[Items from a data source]

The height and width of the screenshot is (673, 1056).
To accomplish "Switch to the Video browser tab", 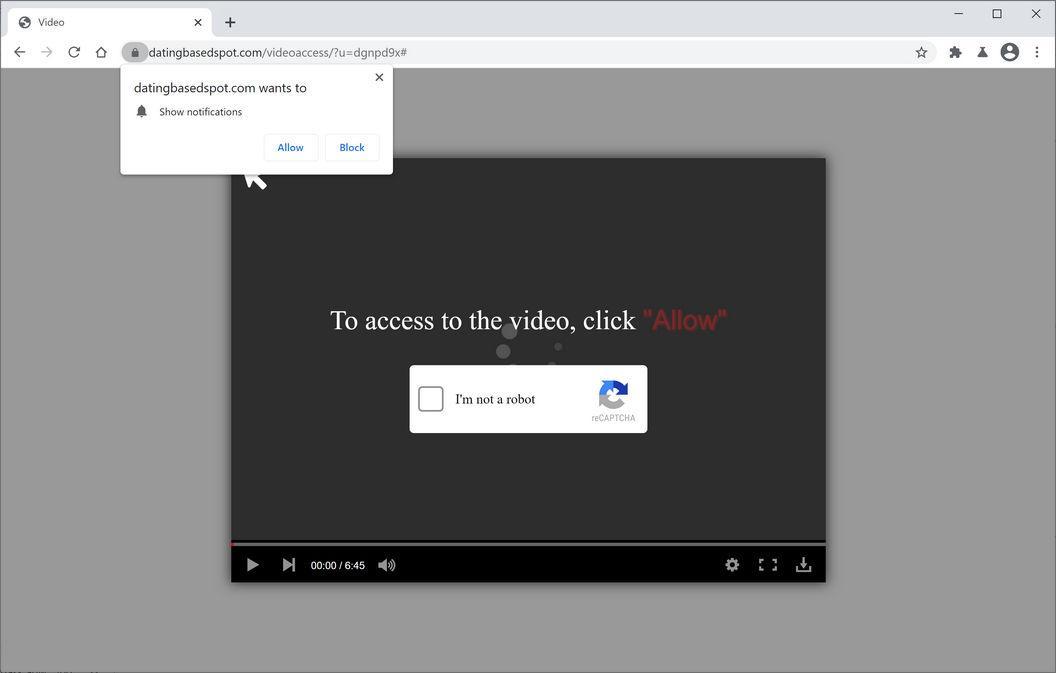I will pos(100,21).
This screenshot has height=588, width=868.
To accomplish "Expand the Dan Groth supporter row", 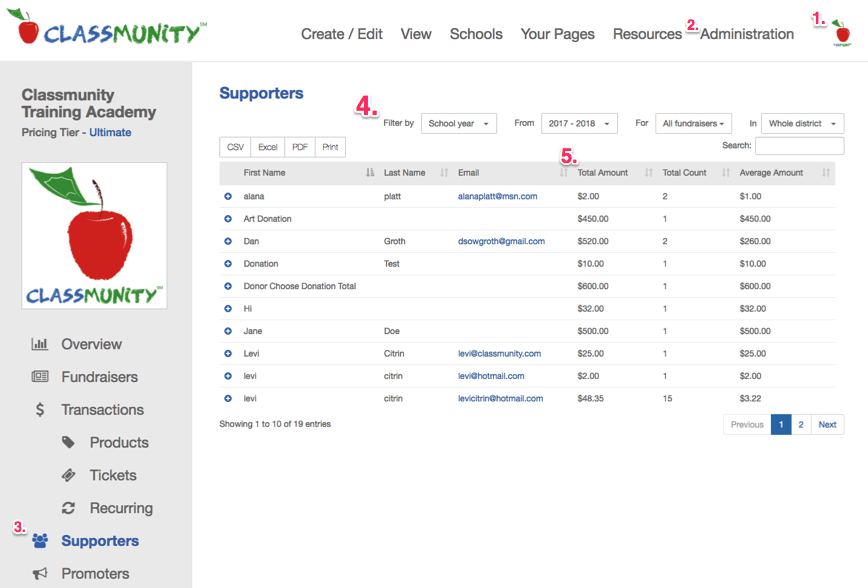I will tap(228, 241).
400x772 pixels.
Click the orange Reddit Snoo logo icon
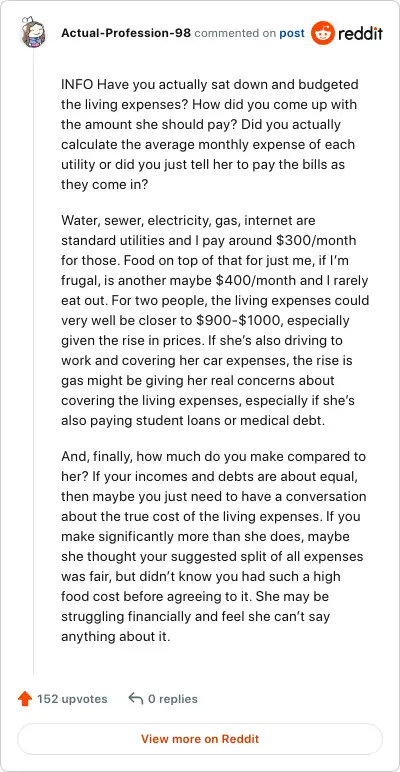[x=322, y=33]
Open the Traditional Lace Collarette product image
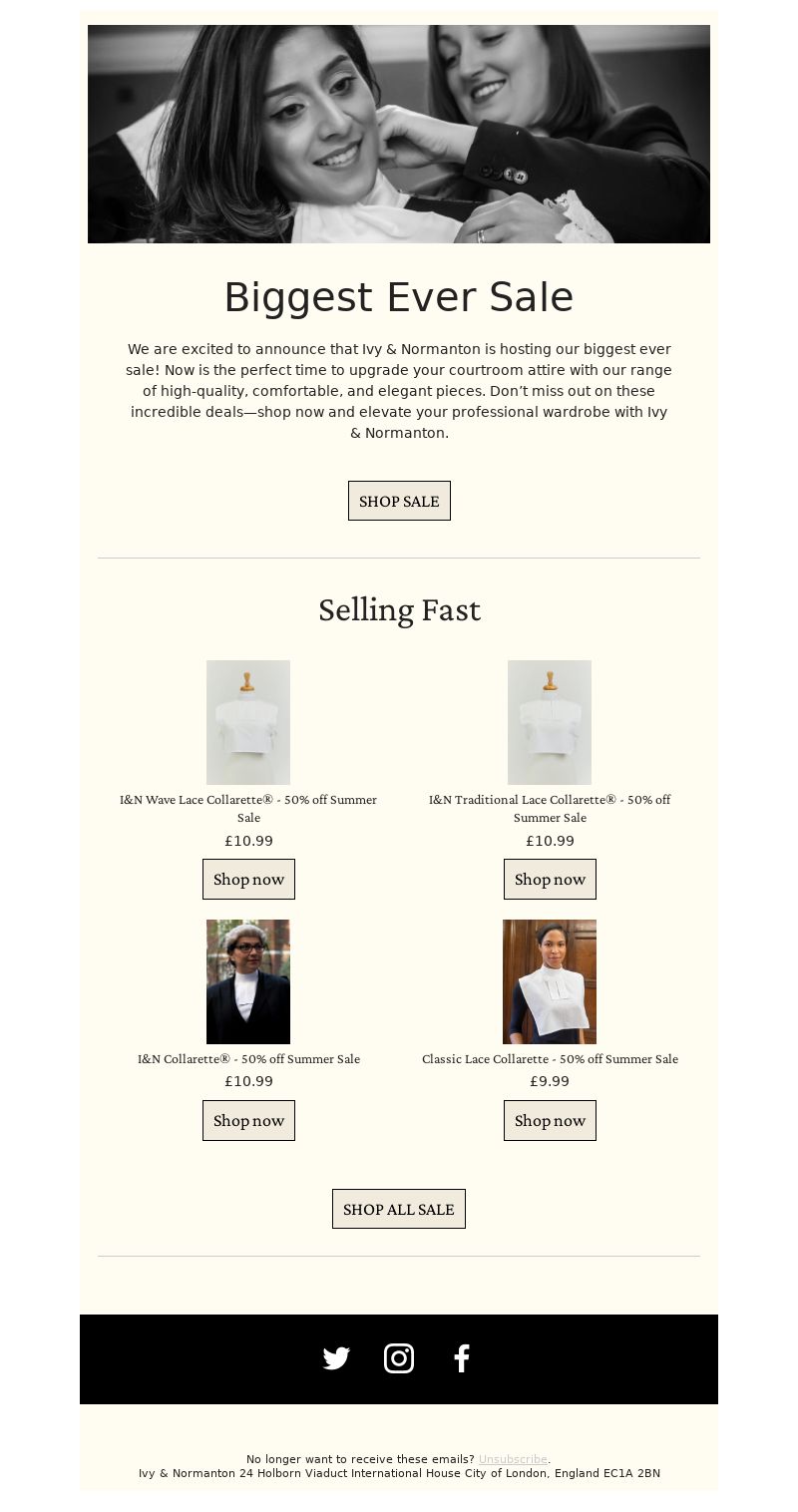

**INSTRUCTIONS TO FOLLOW**
Tell how many lines of the records above hold the string "height". Give no other text.

**WRITTEN RESPONSE**
2